Provided information:

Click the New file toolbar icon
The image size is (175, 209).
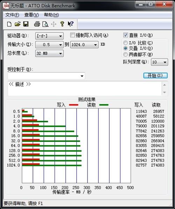[9, 24]
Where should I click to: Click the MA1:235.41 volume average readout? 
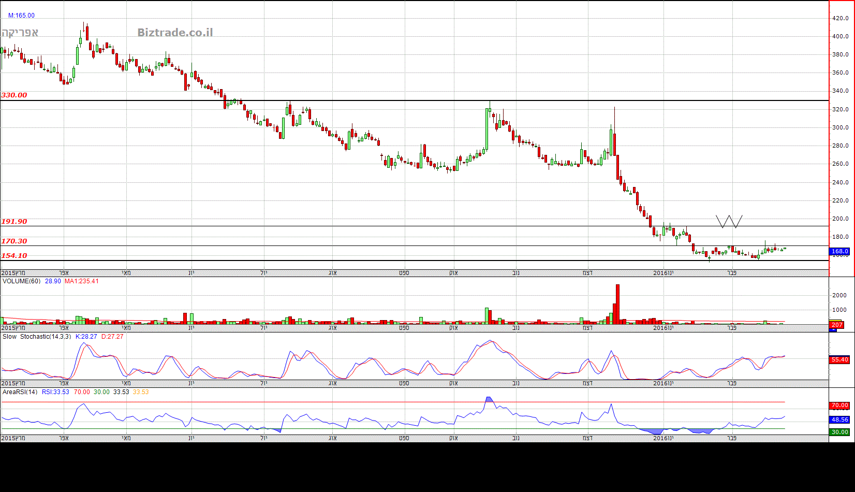tap(81, 281)
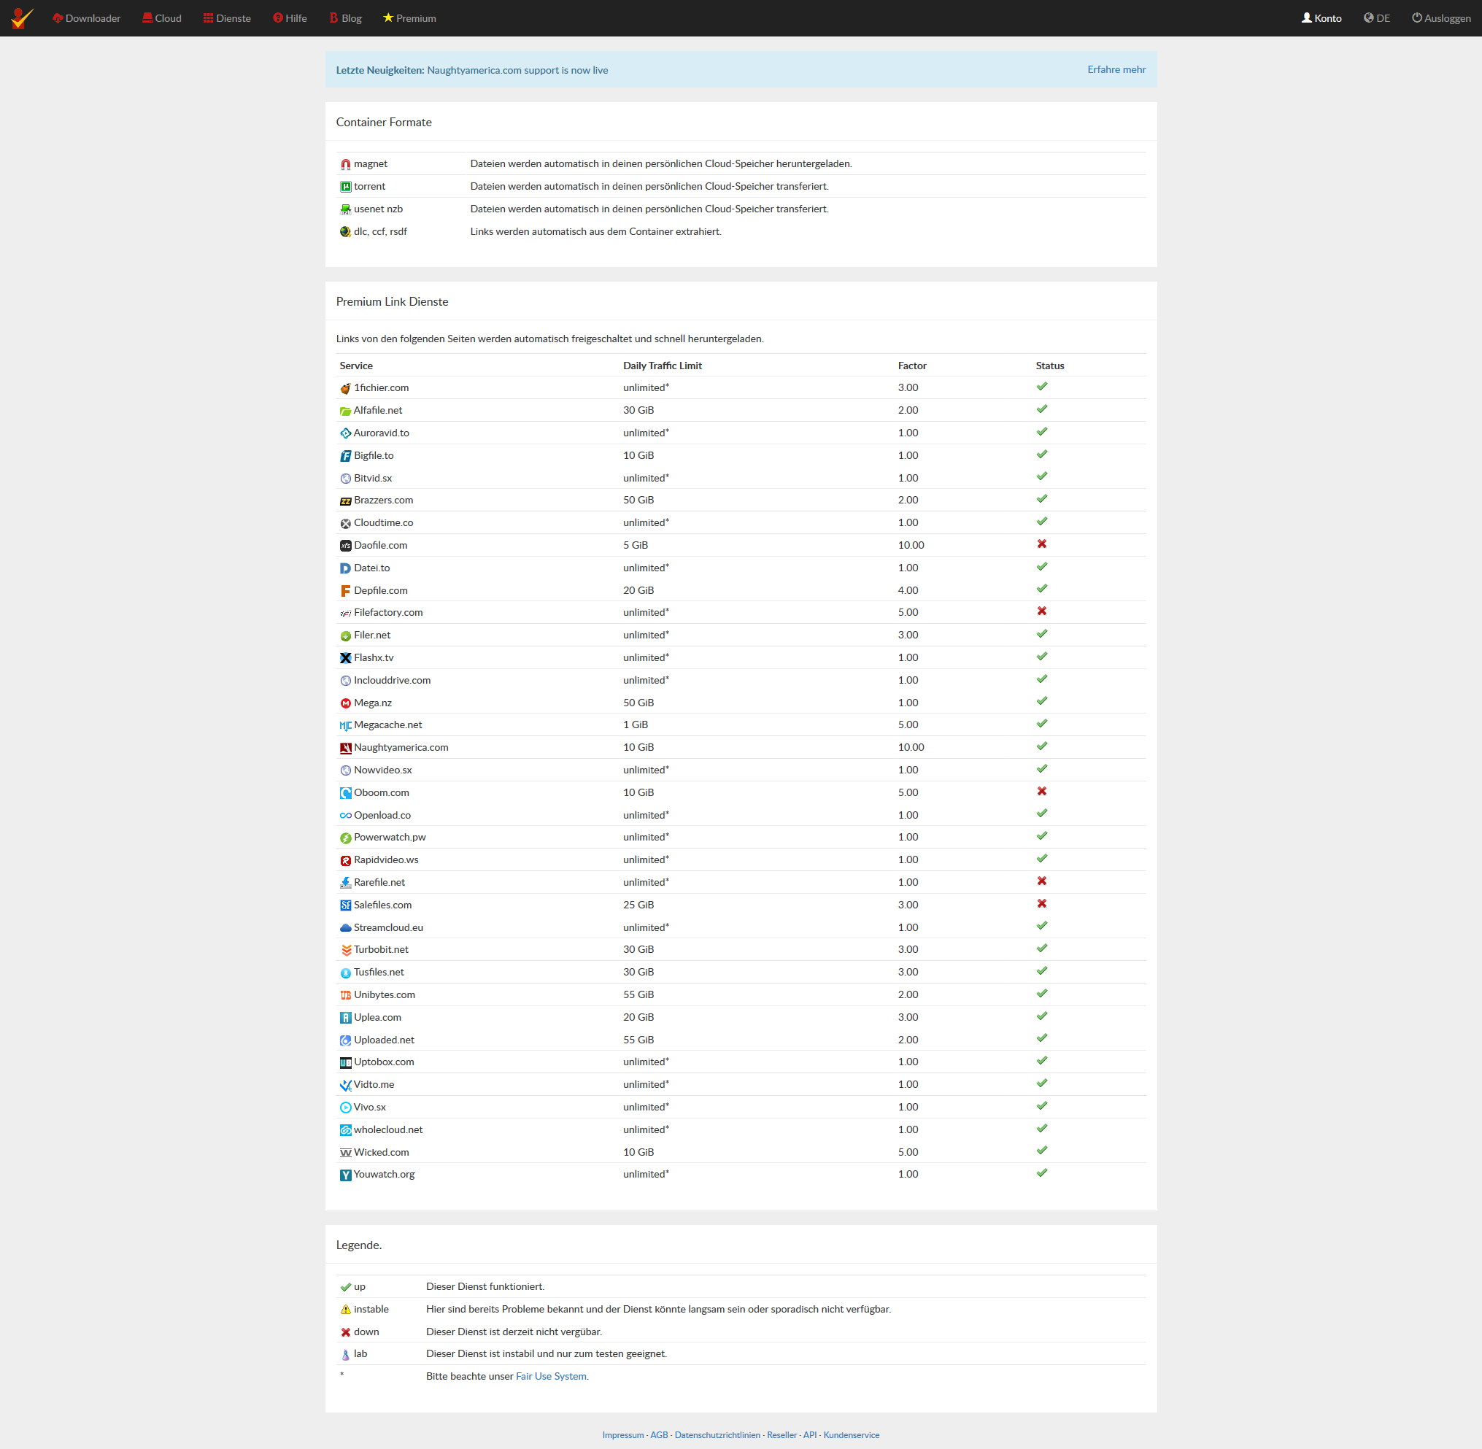This screenshot has width=1482, height=1449.
Task: Go to the Cloud section
Action: coord(161,18)
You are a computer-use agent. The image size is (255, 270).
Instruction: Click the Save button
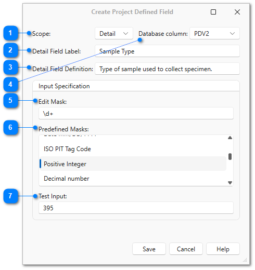pyautogui.click(x=149, y=249)
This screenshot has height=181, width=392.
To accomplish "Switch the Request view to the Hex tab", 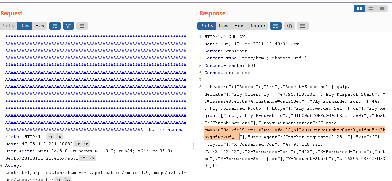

Set task: Quote the records word for word, starting at the line that contains "This screenshot has height=181, width=392." and ending at the end of the records, with the pictures left out.

Result of this exercise:
This screenshot has height=181, width=392.
To accomplish "Switch the Request view to the Hex tab", 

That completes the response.